Because of this, we have established a robust Drosophila research program in my lab. Recognizing that fly models are ideal for performing high-throughput screening, we developed a battery of highly sensitive functional assays in Drosophila melanogaster for testing homologs of conserved neurodevelopmental genes. For example, as the Drosophila eye is an accessible and sensitized experimental system for quantitative studies of nervous system development and function, we developed a computational method called Flynotyper that allows us to calculate phenotypic severity due to gene disruption in a high-throughput manner (Iyer et al, G3, 2016). For deeper cellular phenotyping of the developing fly eye, we are also using confocal microscopy techniques to examine changes in cellular structure and molecular mechanisms caused by gene knockdown. Overall, we are performing detailed phenotyping for dosage sensitivity of >150 fly lines of genes in eight CNV regions, and testing pairwise interactions of these homologs in order to identify common mechanisms of disease pathogenicity--thus developing the first models for CNV pathogenicity in flies. Our work emphasizes the need for a function-based analysis in addition to sequencing studies towards discovery of gene function in neurodevelopment.
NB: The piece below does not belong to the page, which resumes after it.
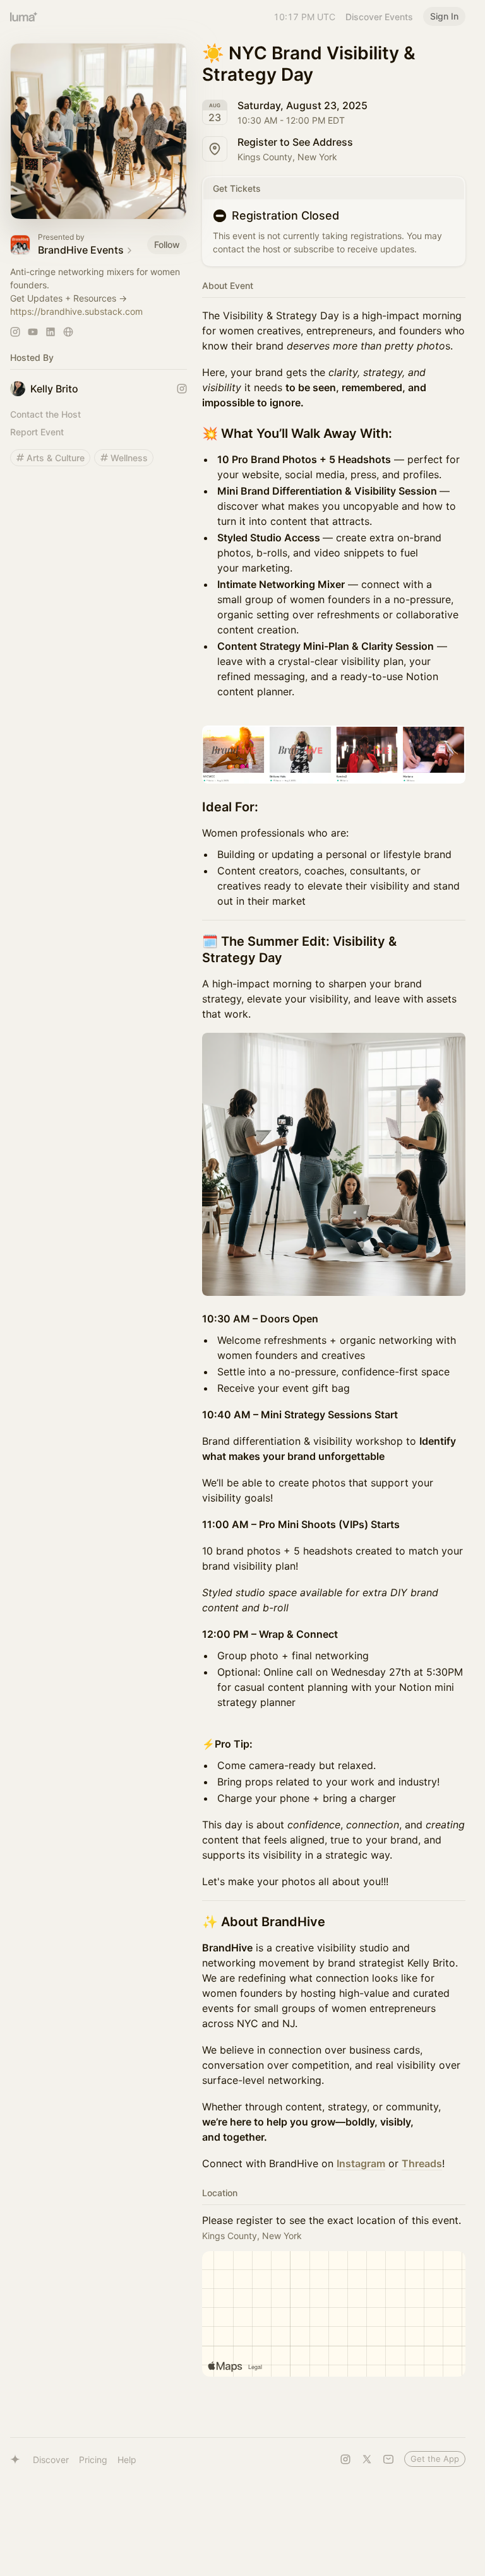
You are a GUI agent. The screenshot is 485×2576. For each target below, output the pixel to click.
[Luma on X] (367, 2459)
My future research will use integrative strategies that combine data from large-scale genomic studies and multiple model systems using novel molecular and computational methods. With these approaches, we will study hundreds of genes and genetic interactions in a high-throughput manner to dissect the complexity of genetic disease, untangle molecular subtypes of disease, and provide an understanding of disease pathogenesis based on mechanism. I envision that my research will further transition towards molecular neuroscience, developmental biology and biochemistry, as we continue to uncover the deeper complexity of gene function in neurodevelopment.